This year, Dahlia worked on the inclement weather resolution, which proposed a change to Clark’s inclement weather policy to hold classes online in the event of a governmental weather warning. The policy was voted affirmatively through student council, and is currently being reviewed by human resources at Clark University.

Dahlia’s platform also includes space for expanding “community bonding events” such as Halloweekend, GALA, and WinterFest.

“Community bonding isn’t just talking to people,” they concluded, “It is also dancing, laughing, and sharing food and good stories with those around you.”

Ashley Valois is a sophomore studying Political Science. She works as a Program Assistant at Clark University’s Center for Gender, Race, and Area Studies. Ashley has been an Equity and Inclusion Representative at CUSC for two years. She is also the Co-President and former Secretary for the ASU (Asian Student Union) and a member of the Clark University Pre-Law Society.

Ashley hopes to foster more collaboration between multicultural clubs at Clark, such as ASU and LASO, and affinity groups on campus.

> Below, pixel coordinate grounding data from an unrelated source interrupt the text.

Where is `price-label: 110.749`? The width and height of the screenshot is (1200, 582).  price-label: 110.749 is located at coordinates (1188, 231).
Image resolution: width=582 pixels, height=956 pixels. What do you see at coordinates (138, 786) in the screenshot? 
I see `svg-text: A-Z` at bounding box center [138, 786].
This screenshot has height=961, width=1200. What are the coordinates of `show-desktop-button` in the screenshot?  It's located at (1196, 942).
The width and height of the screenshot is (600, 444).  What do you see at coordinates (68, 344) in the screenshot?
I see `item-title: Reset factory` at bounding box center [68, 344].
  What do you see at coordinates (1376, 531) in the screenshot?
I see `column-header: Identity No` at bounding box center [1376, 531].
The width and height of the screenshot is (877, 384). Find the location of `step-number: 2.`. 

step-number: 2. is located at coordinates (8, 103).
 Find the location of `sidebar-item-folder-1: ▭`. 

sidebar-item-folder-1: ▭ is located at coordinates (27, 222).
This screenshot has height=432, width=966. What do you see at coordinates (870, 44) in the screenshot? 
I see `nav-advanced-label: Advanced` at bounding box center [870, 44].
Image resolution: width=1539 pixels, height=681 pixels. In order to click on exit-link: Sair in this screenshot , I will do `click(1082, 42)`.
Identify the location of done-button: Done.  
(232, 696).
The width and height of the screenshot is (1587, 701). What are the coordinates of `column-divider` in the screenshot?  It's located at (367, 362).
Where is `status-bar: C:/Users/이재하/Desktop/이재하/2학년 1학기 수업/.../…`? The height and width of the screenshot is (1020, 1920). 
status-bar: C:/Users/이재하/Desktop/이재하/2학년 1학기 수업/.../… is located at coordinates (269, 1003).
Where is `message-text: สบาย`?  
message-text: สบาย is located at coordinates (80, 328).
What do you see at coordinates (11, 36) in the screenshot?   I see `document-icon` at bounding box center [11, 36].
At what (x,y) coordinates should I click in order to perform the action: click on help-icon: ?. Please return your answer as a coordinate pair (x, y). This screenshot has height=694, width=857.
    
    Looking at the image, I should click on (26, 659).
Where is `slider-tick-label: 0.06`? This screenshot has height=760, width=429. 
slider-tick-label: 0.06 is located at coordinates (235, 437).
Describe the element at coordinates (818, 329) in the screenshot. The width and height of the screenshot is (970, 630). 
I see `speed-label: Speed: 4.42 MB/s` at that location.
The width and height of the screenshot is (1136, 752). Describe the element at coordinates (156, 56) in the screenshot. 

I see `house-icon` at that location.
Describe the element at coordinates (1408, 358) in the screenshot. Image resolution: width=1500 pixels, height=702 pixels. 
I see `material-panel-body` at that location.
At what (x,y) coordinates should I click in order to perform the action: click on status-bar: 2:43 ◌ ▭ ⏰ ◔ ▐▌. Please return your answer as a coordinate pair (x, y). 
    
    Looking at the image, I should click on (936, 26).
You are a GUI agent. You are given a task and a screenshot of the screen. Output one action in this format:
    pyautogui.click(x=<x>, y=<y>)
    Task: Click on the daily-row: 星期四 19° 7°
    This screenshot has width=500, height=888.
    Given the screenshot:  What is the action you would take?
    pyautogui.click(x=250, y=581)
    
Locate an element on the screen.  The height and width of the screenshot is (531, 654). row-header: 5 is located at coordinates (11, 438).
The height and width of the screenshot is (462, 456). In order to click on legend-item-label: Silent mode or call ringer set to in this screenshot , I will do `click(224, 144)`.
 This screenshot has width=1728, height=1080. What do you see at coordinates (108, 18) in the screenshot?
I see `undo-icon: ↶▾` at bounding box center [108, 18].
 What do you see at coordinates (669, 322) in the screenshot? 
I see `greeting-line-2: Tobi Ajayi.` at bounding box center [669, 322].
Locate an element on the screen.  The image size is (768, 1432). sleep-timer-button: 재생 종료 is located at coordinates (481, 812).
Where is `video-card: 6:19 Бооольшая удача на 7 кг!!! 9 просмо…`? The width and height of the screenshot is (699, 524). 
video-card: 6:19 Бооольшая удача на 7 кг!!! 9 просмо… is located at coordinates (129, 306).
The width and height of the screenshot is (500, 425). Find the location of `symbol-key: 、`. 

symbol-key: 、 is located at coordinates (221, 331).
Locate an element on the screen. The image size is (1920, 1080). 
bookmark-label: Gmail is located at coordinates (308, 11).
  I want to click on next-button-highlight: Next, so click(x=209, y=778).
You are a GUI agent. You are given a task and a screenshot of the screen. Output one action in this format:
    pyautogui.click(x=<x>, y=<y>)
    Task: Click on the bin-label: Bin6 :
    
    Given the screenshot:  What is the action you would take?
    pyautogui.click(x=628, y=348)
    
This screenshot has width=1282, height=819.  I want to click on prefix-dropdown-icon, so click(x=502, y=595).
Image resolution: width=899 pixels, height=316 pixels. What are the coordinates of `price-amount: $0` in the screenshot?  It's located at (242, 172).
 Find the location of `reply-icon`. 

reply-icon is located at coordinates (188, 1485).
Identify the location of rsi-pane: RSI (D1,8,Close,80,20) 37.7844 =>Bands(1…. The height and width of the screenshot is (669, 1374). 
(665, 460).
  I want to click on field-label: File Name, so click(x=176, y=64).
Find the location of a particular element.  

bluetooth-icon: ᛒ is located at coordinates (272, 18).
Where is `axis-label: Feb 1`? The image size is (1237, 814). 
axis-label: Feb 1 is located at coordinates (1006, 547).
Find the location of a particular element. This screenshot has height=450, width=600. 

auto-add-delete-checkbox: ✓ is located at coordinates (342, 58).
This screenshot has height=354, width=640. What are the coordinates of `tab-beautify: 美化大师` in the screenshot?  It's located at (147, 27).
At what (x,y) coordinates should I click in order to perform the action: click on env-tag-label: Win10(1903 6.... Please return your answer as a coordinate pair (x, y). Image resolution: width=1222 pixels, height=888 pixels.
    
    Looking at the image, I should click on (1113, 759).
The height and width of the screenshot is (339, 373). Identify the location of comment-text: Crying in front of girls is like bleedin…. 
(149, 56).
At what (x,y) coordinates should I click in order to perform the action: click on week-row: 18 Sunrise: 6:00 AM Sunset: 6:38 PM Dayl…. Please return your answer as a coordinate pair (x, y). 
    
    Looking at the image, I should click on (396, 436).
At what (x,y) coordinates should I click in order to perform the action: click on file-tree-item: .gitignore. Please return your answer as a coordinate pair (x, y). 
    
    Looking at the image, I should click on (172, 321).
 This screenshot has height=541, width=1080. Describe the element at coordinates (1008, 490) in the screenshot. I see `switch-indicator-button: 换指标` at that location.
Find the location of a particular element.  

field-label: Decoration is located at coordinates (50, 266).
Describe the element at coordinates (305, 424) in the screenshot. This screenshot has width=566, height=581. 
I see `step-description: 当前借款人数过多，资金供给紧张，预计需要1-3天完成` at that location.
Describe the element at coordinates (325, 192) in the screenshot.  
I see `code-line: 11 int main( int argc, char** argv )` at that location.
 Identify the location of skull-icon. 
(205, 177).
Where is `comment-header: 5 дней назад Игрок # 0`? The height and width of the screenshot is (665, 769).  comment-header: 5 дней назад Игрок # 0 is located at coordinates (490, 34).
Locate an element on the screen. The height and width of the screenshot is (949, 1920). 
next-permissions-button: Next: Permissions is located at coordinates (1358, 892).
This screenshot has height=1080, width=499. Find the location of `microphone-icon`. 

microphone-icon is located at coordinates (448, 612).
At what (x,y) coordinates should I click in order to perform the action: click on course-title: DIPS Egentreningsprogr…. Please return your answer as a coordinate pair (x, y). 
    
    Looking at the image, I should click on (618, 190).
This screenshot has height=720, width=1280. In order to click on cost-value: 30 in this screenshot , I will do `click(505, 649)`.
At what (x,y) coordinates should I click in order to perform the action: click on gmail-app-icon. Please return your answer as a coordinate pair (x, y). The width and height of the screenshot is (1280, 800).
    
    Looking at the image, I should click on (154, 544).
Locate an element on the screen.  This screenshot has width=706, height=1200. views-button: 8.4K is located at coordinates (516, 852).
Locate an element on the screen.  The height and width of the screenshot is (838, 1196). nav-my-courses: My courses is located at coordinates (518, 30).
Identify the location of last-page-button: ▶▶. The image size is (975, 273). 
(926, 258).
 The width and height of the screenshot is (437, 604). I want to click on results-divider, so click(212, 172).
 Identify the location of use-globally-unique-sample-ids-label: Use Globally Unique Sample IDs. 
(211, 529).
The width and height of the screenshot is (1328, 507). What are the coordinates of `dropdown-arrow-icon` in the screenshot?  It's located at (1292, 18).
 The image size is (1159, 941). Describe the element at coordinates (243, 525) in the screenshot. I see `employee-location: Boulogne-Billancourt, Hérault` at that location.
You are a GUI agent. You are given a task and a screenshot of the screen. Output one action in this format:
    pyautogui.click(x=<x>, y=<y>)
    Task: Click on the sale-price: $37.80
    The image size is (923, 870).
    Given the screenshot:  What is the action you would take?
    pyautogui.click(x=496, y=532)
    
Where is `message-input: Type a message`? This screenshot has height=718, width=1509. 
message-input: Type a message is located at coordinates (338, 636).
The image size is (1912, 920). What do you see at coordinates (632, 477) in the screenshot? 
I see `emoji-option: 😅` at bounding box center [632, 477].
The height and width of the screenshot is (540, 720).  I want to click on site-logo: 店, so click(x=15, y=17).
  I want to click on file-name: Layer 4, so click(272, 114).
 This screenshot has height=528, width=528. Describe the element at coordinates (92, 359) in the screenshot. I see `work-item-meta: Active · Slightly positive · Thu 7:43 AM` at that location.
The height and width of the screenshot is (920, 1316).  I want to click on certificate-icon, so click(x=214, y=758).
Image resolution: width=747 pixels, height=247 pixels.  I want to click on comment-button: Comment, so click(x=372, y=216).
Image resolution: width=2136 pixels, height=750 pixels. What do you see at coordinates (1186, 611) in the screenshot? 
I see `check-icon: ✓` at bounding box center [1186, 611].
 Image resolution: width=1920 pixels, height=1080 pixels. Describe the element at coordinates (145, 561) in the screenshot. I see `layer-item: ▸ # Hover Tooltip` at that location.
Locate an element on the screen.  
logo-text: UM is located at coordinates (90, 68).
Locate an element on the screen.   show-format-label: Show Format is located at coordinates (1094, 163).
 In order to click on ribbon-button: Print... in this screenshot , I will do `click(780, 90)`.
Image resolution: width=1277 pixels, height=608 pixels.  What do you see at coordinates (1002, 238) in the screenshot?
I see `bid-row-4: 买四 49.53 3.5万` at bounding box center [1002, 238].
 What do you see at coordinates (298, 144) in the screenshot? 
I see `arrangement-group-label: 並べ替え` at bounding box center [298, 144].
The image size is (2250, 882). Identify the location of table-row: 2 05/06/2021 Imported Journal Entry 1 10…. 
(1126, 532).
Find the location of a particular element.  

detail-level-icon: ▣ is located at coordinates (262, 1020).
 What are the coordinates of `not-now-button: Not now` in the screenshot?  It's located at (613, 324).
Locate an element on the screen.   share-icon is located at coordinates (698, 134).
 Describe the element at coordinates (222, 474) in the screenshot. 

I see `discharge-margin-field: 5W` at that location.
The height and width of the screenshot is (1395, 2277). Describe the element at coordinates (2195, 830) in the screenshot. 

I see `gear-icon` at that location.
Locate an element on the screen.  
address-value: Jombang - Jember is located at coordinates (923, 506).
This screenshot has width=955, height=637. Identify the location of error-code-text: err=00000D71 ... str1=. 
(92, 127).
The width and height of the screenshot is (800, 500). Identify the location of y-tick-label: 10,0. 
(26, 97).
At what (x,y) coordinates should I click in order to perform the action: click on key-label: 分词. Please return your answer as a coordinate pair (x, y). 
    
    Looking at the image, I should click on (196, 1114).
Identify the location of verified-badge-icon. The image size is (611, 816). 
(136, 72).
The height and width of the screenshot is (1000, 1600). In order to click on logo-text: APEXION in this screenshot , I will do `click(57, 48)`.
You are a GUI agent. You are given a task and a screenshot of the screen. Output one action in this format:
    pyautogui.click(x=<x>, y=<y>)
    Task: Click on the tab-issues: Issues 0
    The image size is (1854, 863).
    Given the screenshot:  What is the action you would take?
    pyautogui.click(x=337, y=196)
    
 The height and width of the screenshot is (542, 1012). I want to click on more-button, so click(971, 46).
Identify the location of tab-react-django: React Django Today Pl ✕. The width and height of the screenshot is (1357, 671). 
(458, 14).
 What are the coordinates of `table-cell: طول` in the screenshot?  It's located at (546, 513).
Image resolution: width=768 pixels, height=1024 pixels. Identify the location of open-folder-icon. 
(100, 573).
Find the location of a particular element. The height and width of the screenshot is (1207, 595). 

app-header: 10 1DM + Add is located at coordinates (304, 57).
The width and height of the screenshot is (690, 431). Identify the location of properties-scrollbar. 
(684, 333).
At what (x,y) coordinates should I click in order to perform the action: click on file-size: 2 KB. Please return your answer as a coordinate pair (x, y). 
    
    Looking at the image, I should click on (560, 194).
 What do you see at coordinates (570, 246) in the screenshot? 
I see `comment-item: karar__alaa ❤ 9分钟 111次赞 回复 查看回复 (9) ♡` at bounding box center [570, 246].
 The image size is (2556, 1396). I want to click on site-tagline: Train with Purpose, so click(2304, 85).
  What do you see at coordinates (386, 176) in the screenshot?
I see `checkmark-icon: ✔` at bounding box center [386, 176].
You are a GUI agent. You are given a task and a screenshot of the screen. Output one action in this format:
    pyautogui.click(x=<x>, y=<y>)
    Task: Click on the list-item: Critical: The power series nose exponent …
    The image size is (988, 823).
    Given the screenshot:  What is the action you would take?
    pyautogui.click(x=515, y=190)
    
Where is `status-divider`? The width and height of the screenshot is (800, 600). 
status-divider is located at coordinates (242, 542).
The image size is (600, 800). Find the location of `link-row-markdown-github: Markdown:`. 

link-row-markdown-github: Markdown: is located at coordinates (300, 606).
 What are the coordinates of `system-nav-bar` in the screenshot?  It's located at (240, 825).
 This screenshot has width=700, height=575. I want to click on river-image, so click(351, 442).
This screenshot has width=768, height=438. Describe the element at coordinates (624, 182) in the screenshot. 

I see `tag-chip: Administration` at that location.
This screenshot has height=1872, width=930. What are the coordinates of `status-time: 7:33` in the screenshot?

“I call Hawai’i home, and back home, community is a huge part in the way we interact with each other,” she said. “We call it the ‘aloha spirit,’ and the easiest way to put it is [that] the way you interact with people should be filled with love…our ticket wants to ensure that Clark is a better place so people can move, live, and breathe with love.”

Najia Lloyd, a sophomore studying Political Science and Women and Gender Studies, is running for treasurer on behalf of the Dream ticket. She currently serves on student council’s finance committee, and is also the Treasurer for the Democrats of Clark University.

Najia emphasized the importance of traditions and student programming on campus. She was a part of organizing Halloweekend with the rest of CUSC and hopes to host more events such as Winterfest, which was new in the 2022-2023 school year.

Najia hopes to tackle accessibility on campus alongside presidential candidate Sammi Bosque, as well as promoting better financial transparency between CUSC and the student body.

Student council elections are on Wednesday, March 29 beginning at 12:00 p.m.